From the line that includes "The height and width of the screenshot is (643, 1954)." to the last line of the data, quote each line precisely; both boundary lines belong in the answer.
::::
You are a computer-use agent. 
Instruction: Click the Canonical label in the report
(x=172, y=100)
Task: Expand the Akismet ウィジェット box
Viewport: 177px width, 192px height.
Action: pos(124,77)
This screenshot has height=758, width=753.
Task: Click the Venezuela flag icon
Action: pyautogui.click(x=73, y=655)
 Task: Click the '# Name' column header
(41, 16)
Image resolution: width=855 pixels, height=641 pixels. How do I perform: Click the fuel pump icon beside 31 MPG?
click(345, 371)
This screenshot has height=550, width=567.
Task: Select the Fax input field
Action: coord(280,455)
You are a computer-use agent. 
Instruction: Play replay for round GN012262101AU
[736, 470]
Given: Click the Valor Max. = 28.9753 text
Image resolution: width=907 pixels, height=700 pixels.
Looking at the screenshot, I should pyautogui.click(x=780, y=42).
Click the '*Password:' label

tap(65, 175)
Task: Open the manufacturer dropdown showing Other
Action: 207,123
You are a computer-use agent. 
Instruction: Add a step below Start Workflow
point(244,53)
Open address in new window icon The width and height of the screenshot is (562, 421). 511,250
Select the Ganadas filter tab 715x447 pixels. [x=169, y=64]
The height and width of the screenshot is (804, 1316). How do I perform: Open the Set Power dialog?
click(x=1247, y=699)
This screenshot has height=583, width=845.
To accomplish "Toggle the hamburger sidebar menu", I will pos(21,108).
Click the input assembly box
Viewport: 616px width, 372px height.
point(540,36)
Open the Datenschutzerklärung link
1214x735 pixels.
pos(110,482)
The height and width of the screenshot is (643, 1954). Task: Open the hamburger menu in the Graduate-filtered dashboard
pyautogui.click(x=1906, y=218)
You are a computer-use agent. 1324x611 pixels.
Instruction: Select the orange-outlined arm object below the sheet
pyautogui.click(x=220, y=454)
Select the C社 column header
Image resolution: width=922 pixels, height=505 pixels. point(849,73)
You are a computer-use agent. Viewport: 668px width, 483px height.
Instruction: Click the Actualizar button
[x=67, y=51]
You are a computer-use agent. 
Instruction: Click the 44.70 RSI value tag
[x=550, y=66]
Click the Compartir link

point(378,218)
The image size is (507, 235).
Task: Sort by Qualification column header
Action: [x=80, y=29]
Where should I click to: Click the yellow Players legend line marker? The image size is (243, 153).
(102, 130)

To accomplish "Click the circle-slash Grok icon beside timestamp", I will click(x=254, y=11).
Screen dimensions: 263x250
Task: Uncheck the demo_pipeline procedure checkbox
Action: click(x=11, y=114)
::::
— Exercise result —
The height and width of the screenshot is (643, 1954). Task: Open the hamburger menu in the Graduate-filtered dashboard
pyautogui.click(x=1906, y=218)
You are a computer-use agent. 1324x611 pixels.
Instruction: Select the orange-outlined arm object below the sheet
pyautogui.click(x=220, y=454)
Select the C社 column header
Image resolution: width=922 pixels, height=505 pixels. point(849,73)
You are a computer-use agent. Viewport: 668px width, 483px height.
Instruction: Click the Actualizar button
[x=67, y=51]
You are a computer-use agent. 
Instruction: Click the 44.70 RSI value tag
[x=550, y=66]
Click the Compartir link

point(378,218)
The image size is (507, 235).
Task: Sort by Qualification column header
Action: [x=80, y=29]
Where should I click to: Click the yellow Players legend line marker? The image size is (243, 153).
(102, 130)

To accomplish "Click the circle-slash Grok icon beside timestamp", I will click(x=254, y=11).
Screen dimensions: 263x250
Task: Uncheck the demo_pipeline procedure checkbox
Action: click(x=11, y=114)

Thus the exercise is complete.